The system might be relying on the old, bogus index to do the group by
oid.

            regards, tom lane

Re: database corruption help

От
"John Lister"
Дата:
Cheers tom, that did it - i've removed the duplicates and seeing what else
is broken.

.


> "John Lister" <john.lister-ps@kickstone.com> writes:
>> ERROR:  could not create unique index "pg_class_oid_index"
>
>> a quick inspection of the pg_class table doesn't show any duplicates, is
>> there anyway i can find out which row(s) are duplicated and remove them
>> without a full db restore?
>
>> also doing something like this doesn't return anything which worked for
>> my other tables
>
>> select oid from pg_class where oid in(select oid from pg_class group by
>> oid having count(oid)>1 )
>
> Try doing it with enable_indexscan = off and enable_bitmapscan = off.
> The system might be relying on the old, bogus index to do the group by
> oid.
>
> regards, tom lane
>


Re: database corruption help

От
Tom Lane
Дата:
John Lister <john.lister@kickstone.com> writes:
> Although saying that..
> reindex now works, but doing a vacuum verbose complains that the index
> is out of step with the table and i should reindex..
> would i be better shutting the db down, restarting in standalone mode
> (and also using  the -P option) before reindexing?
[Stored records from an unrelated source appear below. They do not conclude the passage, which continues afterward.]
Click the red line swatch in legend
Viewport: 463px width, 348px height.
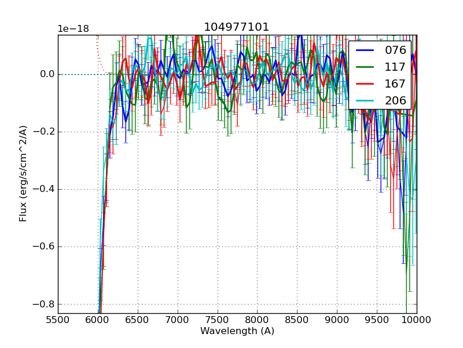coord(366,84)
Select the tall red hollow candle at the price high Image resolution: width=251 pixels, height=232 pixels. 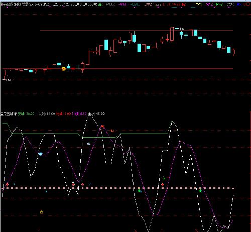pyautogui.click(x=172, y=34)
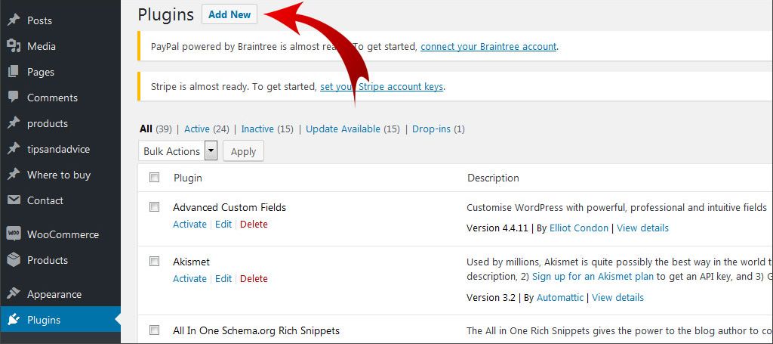Open the Bulk Actions dropdown

pyautogui.click(x=178, y=151)
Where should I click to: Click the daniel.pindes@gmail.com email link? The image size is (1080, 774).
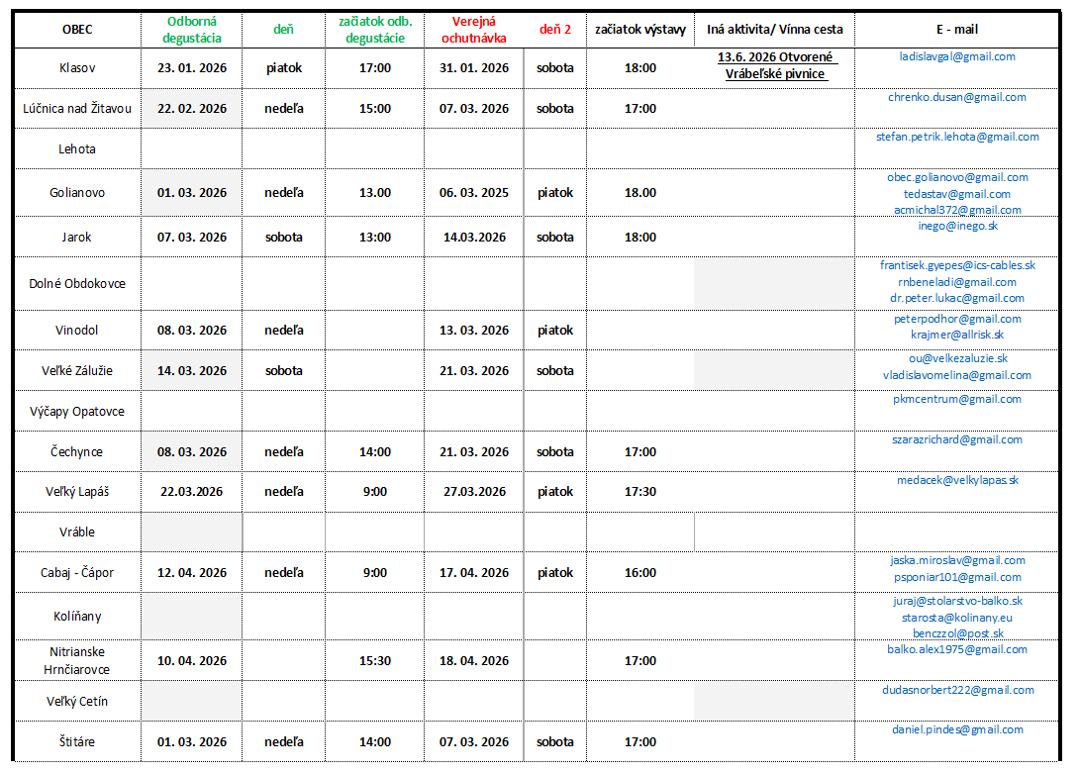pyautogui.click(x=956, y=729)

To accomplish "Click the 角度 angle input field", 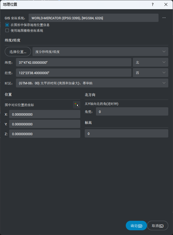I will pyautogui.click(x=132, y=111).
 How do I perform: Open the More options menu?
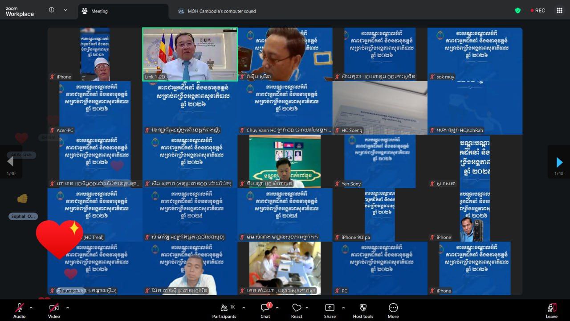tap(393, 310)
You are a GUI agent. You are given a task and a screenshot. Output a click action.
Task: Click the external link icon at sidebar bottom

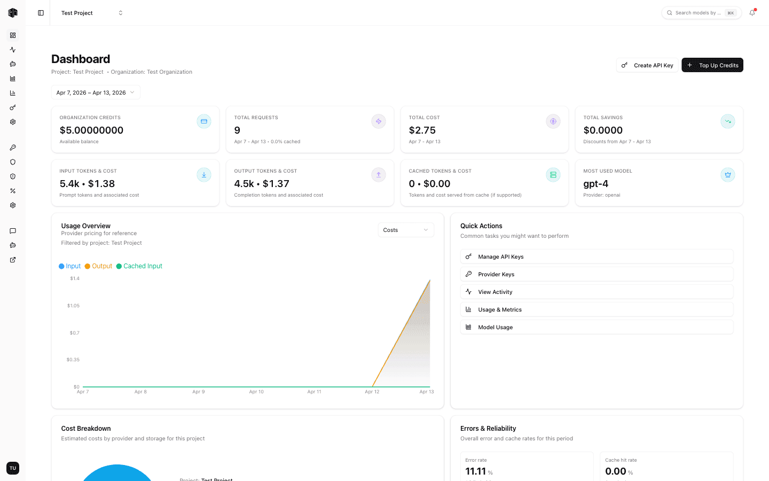tap(13, 260)
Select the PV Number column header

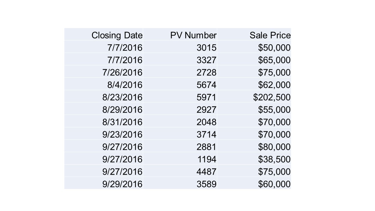[x=180, y=35]
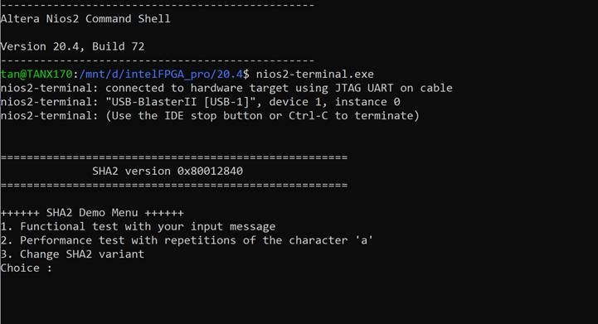598x324 pixels.
Task: Click the empty terminal area below Choice
Action: point(299,299)
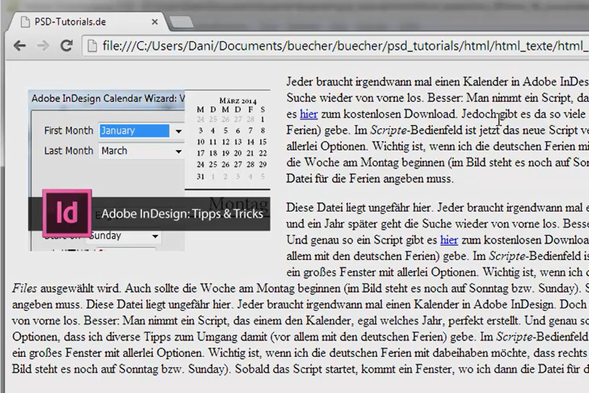Click the first 'hier' download link
The width and height of the screenshot is (589, 393).
[x=308, y=114]
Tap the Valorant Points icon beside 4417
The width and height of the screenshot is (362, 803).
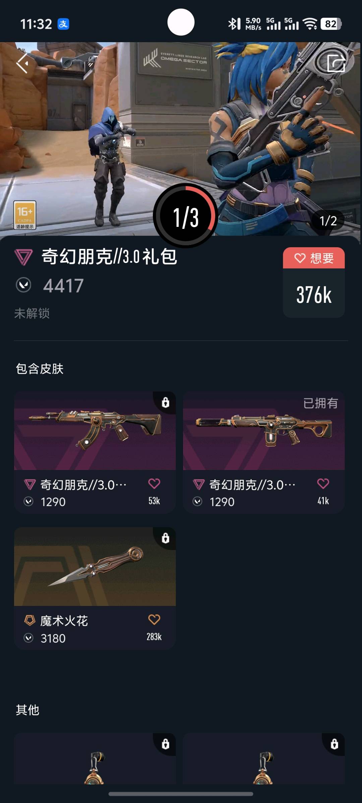coord(23,285)
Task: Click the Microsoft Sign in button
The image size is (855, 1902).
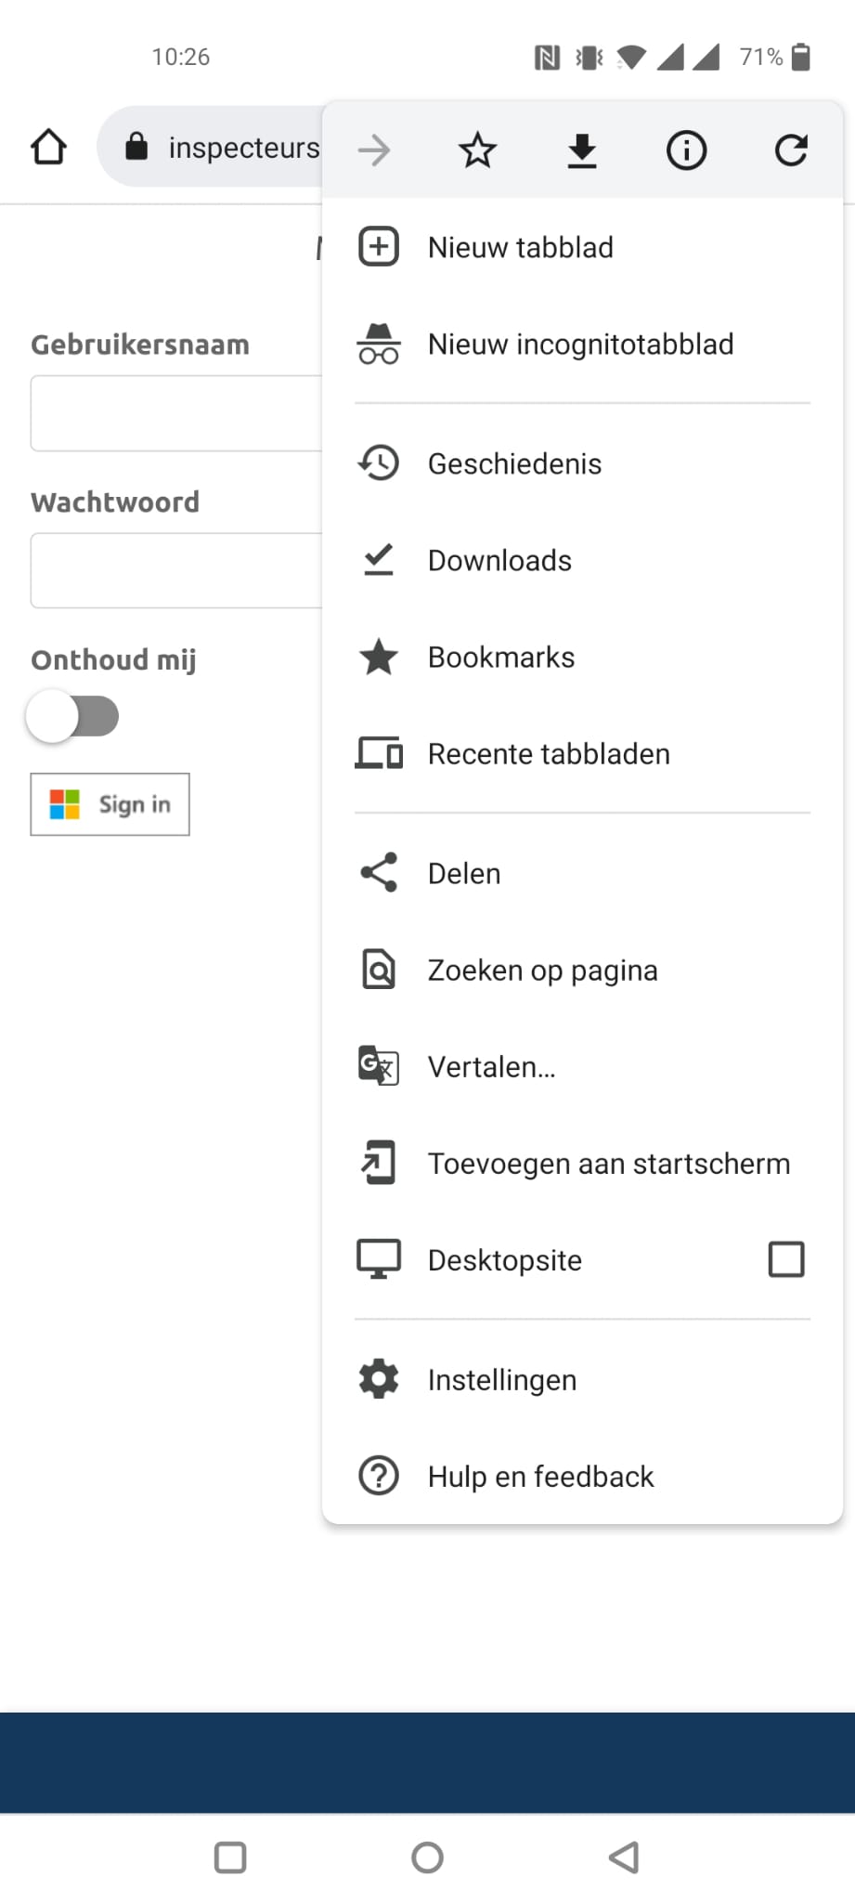Action: pos(110,804)
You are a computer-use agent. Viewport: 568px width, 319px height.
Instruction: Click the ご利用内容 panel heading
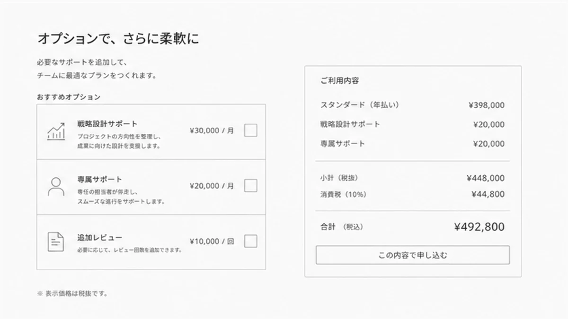339,80
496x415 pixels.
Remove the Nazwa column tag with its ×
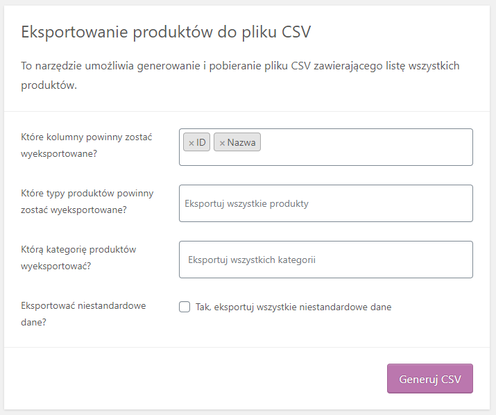222,143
Yeah, if you have reason not to trust the system indexes then -P is
a good idea until they are fixed.  Standalone mode per se isn't that
important --- you could do this from a regular session with -P specified
via PGOPTIONS.

            regards, tom lane

Re: database corruption help

От
John Lister
Дата:
 >Yeah, if you have reason not to trust the system indexes then -P is
 >a good idea until they are fixed. Standalone mode per se isn't that
 >important --- you could do this from a regular session with -P specified
 >via PGOPTIONS.

still getting the same problem.


 > PGOPTIONS="-P"
 > psql backend
 >> reindex system backend;
 >> NOTICE:  table "pg_class" was reindexed
 >> NOTICE:  table "pg_statistic" was reindexed
 >> NOTICE:  table "pg_ts_config" was reindexed ...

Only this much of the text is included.